Encore un film Fantastique à budget ridicule me direz-vous ? ! Eh oui, si vous préférez l’inverse (des films ridicules à budgets fantastiques), il vous faudra lire Première ou regarder l’auto-proclamée "chaîne du cinéma". Si, dans le cinéma, le Fantastique a longtemps été le parent pauvre (par opposition à l’oncle d’Amérique, gras, arrogant et socialement reconnu…ils ne mangent pas à la même table), il a engendré d’authentiques chefs-d’œuvre qui transcendent la catégorisation en "films de genre" (idem pour les films Noirs, S.F et autres domaines encore plus ignorés/méprisés : péplum, karaté, films de catcheurs mexicains, etc...) et de vrais Auteurs : Ed Wood, Tourneur, Roger Corman, William Castle…

Le cinéma est tout de même la seule forme d’art où le coût de fabrication détermine la manière même dont on regarde et considère l’œuvre (la même chose pour la peinture ou la littérature semblerait totalement absurde). Le budget classe le film en Série B, Série Z, "petit film", "underground"... catégories dont il est bien difficile de s’échapper. Warhol considérait que les gens qui achètent et exposent des tableaux uniquement pour leur valeur marchande feraient mieux d’encadrer de vrais billets de banque et de les mettre sur leurs murs. Les films à gros budgets dont la préoccupation principale semble être que l’on "voit l’argent à l’écran" (j’adore cette expression !) pourraient, eux, se simplifier la vie en filmant directement d’épaisses liasses de dollars.

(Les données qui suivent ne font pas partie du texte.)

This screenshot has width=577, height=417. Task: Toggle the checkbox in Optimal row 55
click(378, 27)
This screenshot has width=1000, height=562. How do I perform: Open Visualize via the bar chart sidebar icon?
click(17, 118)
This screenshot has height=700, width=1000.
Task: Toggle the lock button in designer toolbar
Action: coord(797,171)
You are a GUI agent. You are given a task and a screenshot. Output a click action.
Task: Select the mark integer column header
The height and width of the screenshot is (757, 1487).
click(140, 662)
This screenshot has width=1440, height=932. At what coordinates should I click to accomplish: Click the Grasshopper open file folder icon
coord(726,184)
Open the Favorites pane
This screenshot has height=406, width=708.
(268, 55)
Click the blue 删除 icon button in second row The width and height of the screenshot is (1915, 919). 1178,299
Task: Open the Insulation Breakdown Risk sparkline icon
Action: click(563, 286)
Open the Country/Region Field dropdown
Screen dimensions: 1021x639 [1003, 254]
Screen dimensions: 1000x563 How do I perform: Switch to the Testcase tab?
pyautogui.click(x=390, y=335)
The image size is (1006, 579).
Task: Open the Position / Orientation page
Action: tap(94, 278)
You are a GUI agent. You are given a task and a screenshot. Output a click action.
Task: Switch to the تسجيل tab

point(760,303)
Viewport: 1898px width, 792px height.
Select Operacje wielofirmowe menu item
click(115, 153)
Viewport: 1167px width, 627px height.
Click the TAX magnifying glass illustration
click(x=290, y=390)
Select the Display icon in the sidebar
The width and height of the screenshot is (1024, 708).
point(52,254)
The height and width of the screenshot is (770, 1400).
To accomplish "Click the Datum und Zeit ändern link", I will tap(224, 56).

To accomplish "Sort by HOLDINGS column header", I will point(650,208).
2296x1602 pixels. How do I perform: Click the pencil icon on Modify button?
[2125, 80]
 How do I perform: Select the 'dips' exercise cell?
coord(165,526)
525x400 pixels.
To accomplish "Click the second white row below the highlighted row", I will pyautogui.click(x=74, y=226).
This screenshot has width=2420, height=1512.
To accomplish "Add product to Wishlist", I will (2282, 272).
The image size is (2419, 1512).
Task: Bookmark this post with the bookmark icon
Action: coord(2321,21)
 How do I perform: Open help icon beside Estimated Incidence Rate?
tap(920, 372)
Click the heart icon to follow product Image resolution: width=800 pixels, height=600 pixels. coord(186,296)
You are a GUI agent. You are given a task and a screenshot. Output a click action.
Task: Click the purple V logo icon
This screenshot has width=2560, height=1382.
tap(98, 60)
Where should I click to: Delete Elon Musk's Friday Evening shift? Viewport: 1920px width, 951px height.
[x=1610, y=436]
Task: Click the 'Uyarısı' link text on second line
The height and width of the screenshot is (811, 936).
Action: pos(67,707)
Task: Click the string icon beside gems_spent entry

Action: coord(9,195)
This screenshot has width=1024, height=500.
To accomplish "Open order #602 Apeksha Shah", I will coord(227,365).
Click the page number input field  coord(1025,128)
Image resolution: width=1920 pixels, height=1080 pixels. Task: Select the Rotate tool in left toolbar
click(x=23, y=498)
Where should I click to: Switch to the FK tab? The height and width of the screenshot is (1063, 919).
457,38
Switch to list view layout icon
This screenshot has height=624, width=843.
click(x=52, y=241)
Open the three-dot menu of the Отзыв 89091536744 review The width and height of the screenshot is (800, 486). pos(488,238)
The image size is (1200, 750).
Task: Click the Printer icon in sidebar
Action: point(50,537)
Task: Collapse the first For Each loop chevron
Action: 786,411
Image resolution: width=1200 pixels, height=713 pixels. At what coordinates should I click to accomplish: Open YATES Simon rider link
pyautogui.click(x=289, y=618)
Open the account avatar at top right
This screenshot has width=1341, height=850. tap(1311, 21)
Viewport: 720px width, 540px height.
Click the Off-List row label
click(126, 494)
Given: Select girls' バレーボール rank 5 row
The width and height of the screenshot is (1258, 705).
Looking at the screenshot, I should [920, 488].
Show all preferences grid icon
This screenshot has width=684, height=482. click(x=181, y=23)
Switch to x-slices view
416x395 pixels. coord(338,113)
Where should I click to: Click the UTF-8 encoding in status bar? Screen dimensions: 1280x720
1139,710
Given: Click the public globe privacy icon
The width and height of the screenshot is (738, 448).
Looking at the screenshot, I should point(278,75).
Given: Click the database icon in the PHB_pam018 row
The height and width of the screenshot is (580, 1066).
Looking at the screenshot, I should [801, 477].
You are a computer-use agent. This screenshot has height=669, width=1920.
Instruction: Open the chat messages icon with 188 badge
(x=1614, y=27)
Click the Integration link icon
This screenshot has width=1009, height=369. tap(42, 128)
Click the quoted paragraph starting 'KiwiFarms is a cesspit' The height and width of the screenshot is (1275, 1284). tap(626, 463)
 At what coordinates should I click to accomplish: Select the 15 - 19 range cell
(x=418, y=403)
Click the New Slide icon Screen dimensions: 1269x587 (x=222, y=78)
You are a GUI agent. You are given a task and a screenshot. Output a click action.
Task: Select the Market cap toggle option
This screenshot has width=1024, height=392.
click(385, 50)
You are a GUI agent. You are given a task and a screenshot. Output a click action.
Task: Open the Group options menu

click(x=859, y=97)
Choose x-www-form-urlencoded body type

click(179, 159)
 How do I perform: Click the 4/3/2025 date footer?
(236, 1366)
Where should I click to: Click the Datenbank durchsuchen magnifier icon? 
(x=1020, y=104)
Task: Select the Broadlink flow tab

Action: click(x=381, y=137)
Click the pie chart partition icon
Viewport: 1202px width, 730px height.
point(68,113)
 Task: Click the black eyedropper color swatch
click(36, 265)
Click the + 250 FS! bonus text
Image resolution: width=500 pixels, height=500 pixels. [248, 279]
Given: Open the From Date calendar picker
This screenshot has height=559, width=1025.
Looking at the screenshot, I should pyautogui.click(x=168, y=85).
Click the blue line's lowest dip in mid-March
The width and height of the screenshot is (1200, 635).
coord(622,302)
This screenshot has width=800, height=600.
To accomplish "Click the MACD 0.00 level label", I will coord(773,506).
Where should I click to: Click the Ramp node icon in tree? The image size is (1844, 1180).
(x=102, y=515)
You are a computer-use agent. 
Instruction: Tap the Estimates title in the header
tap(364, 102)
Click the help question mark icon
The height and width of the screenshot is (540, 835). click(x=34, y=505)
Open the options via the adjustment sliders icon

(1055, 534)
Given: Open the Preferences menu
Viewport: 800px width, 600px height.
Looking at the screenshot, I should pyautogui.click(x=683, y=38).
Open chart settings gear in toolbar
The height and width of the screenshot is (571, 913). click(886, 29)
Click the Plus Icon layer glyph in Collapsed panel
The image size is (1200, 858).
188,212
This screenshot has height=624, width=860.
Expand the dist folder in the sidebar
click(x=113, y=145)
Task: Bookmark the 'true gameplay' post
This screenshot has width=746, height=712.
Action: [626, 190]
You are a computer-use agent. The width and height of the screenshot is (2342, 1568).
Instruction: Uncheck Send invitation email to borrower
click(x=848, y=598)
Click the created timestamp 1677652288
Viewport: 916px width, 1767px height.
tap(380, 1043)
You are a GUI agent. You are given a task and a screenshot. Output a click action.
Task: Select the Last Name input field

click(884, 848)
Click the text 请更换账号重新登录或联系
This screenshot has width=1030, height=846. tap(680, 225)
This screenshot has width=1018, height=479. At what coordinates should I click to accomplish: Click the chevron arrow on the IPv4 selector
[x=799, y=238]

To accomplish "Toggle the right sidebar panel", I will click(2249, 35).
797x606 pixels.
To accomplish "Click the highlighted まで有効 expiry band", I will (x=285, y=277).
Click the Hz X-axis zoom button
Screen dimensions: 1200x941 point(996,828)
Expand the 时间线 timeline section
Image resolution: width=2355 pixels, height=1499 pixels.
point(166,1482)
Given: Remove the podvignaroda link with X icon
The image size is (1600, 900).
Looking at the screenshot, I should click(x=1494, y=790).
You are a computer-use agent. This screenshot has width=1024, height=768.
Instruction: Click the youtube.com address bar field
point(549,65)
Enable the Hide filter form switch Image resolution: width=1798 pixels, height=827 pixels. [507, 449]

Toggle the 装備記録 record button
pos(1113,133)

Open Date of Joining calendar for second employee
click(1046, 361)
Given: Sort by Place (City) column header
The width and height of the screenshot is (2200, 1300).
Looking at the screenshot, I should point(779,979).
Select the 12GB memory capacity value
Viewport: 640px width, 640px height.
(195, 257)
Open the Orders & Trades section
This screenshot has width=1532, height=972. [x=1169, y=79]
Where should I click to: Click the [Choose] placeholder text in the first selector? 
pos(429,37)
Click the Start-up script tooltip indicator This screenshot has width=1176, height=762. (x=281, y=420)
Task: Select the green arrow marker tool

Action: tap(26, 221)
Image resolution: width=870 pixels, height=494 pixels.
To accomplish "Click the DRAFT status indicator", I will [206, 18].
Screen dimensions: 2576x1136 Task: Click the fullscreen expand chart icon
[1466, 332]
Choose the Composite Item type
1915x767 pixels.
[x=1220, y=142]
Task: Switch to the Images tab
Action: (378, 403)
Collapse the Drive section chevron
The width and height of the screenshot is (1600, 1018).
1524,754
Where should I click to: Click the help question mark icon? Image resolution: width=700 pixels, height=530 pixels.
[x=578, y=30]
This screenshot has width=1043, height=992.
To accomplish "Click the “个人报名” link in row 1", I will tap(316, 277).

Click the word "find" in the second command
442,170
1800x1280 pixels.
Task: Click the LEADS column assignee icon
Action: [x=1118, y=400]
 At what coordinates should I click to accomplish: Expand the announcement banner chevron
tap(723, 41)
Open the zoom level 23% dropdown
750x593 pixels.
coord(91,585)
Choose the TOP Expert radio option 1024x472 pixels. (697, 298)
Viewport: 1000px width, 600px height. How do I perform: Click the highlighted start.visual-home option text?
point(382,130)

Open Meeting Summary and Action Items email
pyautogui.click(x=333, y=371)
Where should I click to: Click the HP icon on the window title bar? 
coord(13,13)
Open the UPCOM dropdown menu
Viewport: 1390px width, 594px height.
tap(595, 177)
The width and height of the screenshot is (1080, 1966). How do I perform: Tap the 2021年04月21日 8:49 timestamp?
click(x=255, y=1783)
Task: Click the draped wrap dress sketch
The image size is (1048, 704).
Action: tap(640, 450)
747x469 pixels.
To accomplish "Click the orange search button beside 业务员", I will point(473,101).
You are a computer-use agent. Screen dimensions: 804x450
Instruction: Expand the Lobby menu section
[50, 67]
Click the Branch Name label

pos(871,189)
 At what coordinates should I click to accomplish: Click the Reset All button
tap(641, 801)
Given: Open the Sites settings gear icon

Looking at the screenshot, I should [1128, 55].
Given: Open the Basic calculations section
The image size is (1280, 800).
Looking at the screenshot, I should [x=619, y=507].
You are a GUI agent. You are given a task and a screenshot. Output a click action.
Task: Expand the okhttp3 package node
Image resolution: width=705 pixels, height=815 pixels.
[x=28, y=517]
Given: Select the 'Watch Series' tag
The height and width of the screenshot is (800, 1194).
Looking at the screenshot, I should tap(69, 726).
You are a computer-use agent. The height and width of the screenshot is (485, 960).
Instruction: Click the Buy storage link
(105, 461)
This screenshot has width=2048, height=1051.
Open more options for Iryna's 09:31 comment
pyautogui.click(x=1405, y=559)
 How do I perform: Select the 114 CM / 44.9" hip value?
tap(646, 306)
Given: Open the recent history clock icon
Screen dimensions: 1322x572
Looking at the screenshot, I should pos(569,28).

Carnival of souls, donc, film fantôme, météorite, sorti de nulle part pour y retourner aussitôt, pas plus moderne qu’un film expressionniste allemand des années 30 mais pas plus daté que n’importe quelle nouveauté 2001 et certainement moins que certains classiques quand on les revoit, tels Shining (téléfilm 70’s quelconque), Star wars (morne défilé de maquettes en légo) ou tout l’œuvre de Dario Argento (mauvais clips au ralenti).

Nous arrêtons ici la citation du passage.